The Bulldogs will travel to Amsterdam, Belgium and Paris, playing five exhibition games in seven days. This is a new experience for most of these guys, and it’s something that should bond them.
It can help put last season further in the past and make the newcomers feel a bigger part of the team.
Sidney is missing out on that. During his freshman season, when the NCAA’s amateurism evaluation kept him benched, Sidney could not travel to the team. He could only sit on the bench at home games.
Then last season, he had to sit out the first nine games. Once he joined the team, it didn’t go so well. There was an incident in Hawaii that cost Sidney a game’s suspension, and then of course the infamous brawl with a teammate that got Sidney sent home early and cost him another two games.

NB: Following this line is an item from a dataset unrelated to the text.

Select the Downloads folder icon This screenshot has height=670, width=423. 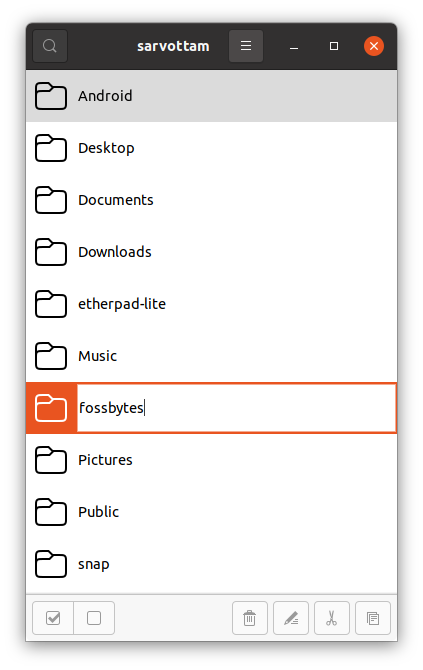coord(51,252)
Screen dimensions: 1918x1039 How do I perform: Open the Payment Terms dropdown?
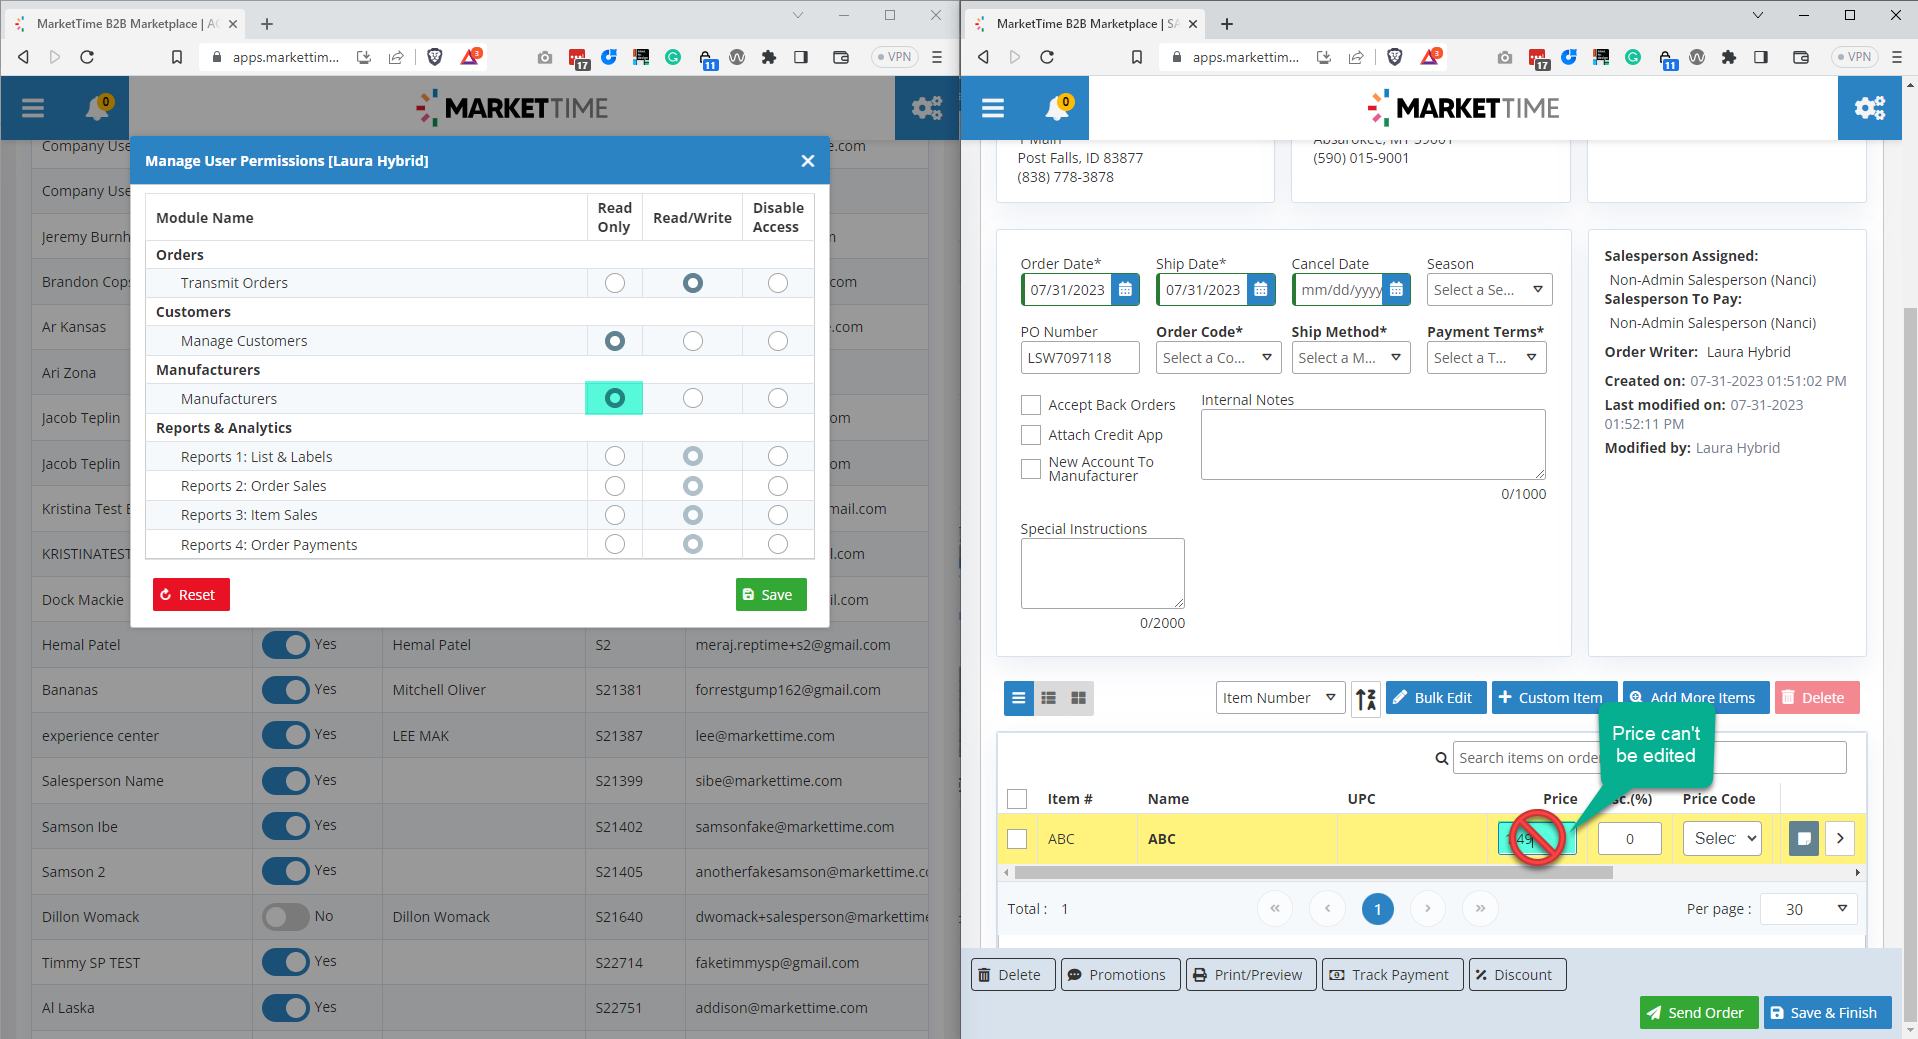1486,358
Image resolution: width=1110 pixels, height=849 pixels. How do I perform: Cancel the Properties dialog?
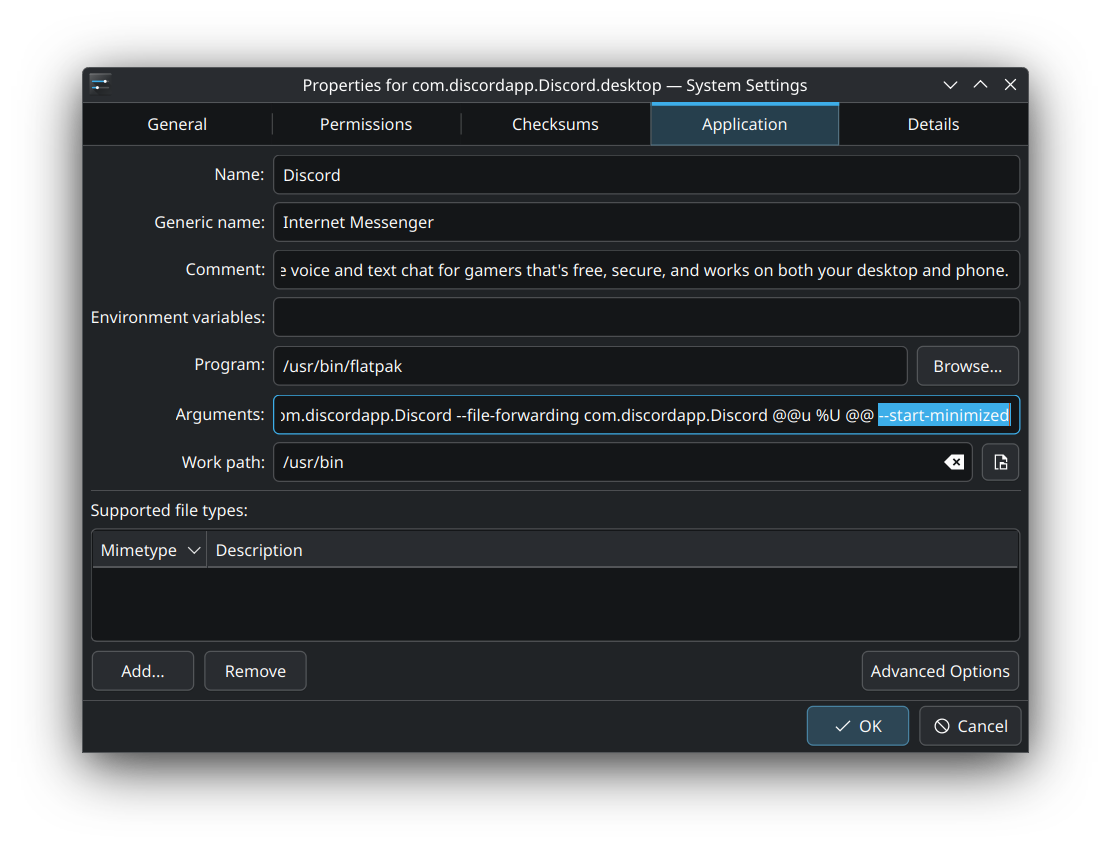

He spent a few days in Jackson between Christmas and New Year’s Day working out and practicing as his team played on.
That history is what makes this return trip to Houston a bit risky. If Lucas is able to whip Sidney into shape and he’s ready to be a major factor from opening tip, great. But will it be good for the team?
I can’t speak for Stansbury, but I will say that MSU is putting itself into a position where it could move on without Sidney and be OK. Or at least reduce his role.
Arnett Moultrie, the 6-foot-11 UTEP transfer, is by all accounts a very good player, and there are no questions about his work ethic at the moment. On Wednesday, MSU signed Latvian standout Kristers Zeidaks, a 6-8 forward who might have to serve a few games’ suspension due to amateurism issues but will be on the court well before SEC play begins.
Junior Wendell Lewis is back, and I expect the glimpses of promise we saw last season to become more regular as he grows in confidence and aggressiveness.
So here’s a thought: Sidney coming off the bench. If he’s not in the shape he should be in, you can probably count on that happening.
Stansbury needs players on the floor who are fully invested in themselves and each other. Sidney appears to be putting in the work on himself, but the question of how much this team really means to him still lingers.